われらがおバカなイギリス人ヒロインの続編は期待を裏切らない。

ブリジット・ジョーンズは女神だ。少なくとも2001年、テキサス生まれのレニー・ゼルウィガーが、作家ヘレン・フィールディングの描く、体重ばかり気にしている、愛に飢えた、嵐を呼ぶ独身イギリス人女性を『ブリジット・ジョーンズの日記』でスクリーンに蘇らせた時にはそうだった。ゼルウィガーは当然の結果としてアカデミー賞主演女優賞ノミネートをかっさらったが、2004年の続編『ブリジット・ジョーンズの日記 きれそうなわたしの12か月』では賞の話題は消えてなくなった。続編でゼルウィガーは再びキザな法廷弁護士マーク・ダーシー(コリン・ファース)と下劣な上司ダニエル・クリーバー(ヒュー・グラント)の間で揺れ動くが、カリスマを殺すウィルスに感染したかのような演技だった。そして12年もの間、ブリジットは忘れ去られたまま嘆かれもしなかった。

今、彼女は『ブリジット・ジョーンズの日記 ダメな私の最後のモテ期』で復活を遂げた。タイトルとコンセプトからは悲惨な印象を受けるが、おもしろくて大満足の出来栄えだ。第1作を監督しシリーズから手を引いたシャロン・マグワイアが、沈みかかった船を立て直すために戻って来たのだ。原作者のフィールディング、ダン・メイザー、エマ・トンプソンによる小粋な脚本の力を借りて。そう、あのエマ・トンプソンが、愉快なカメオ出演もしている。
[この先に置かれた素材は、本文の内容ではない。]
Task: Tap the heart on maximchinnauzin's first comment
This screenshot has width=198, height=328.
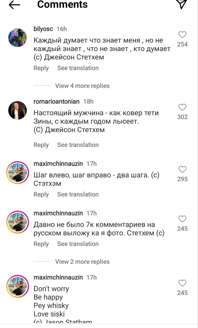Action: point(182,169)
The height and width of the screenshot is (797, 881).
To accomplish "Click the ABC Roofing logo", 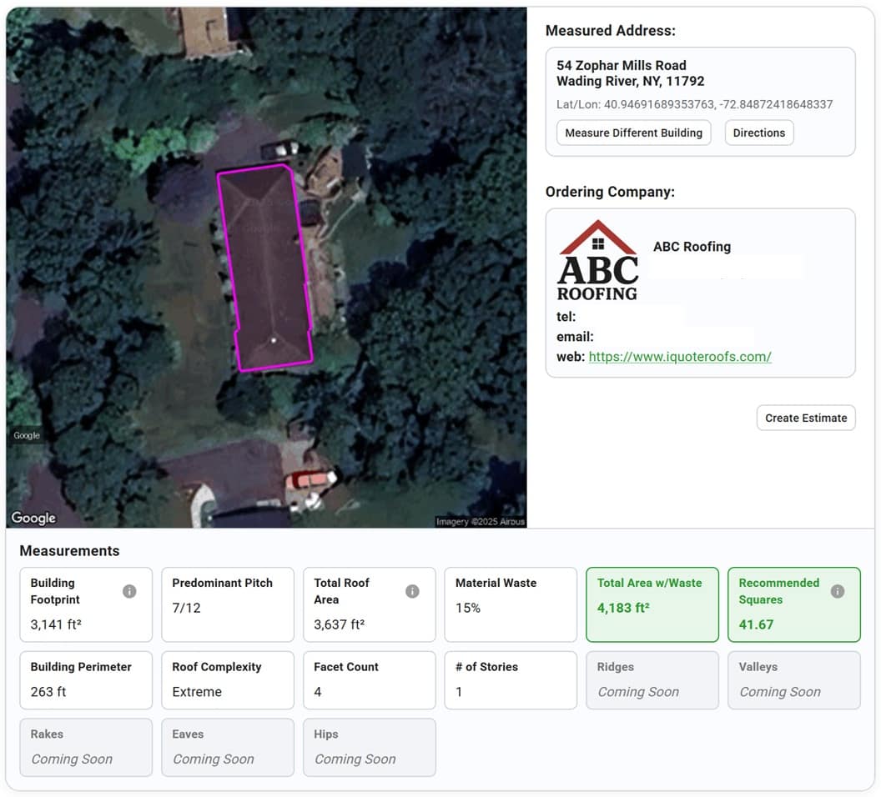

そして、ブリジットが本領を発揮する。彼女は今やテレビのニュース番組のプロデューサーだが、いまだ独身、相変わらずヘマばかりで、恋愛運もない。これまでで最高のゼルウィガーが、チャーミングでおかしな高揚感をもってブリジットを演じている。苦労して獲得した円熟味を織り交ぜて。ブリジットは仕事で成功していて、ダイエットも気にしなくなり、もうすぐ43歳になる覚悟もできている。彼女が口パクで熱唱する『オール・バイ・マイセルフ』は、ノリノリの『ジャンプ・アラウンド』にとって代わった。

そして、ブリジットは飛び回る。彼女は離婚協議中のダーシー弁護士と一夜を共にする(ファースは嬉々として引き続きこの高飛車な役を演じている)。そして、もうひとりの男性が現れる。クリーバーではない(グラントが続投を拒否したため、彼は死んだことにされている)。新たな恋のお相手は、インターネット億万長者のアメリカ人ジャック・クワント("夢のように完璧な男性"の象徴マクドリーミーモード全開のパトリック・デンプシー)。恋愛を数値化(クオンティファイ)するコンピュータ・アプリを開発したIT企業の創設者だ(つまらないダジャレだな)。ブリジットはふたりの男性と同時期に寝てしまう。同じ怪しげなビーガンのコンドームを使って。<警告:中年同士のセックスシーンは青少年を怯えさせる恐れがあります>。だが実際、ブリジットは妊娠する。父親はどっちだ?心配ご無用。ゼルウィガー、ファース、デンプシーは愉快に修羅場を乗り切る。さらにいいのは、自分の運命を決めるのはブリジットだということ。ロマンティック・コメディにしてはかなり革新的で、カッコいい。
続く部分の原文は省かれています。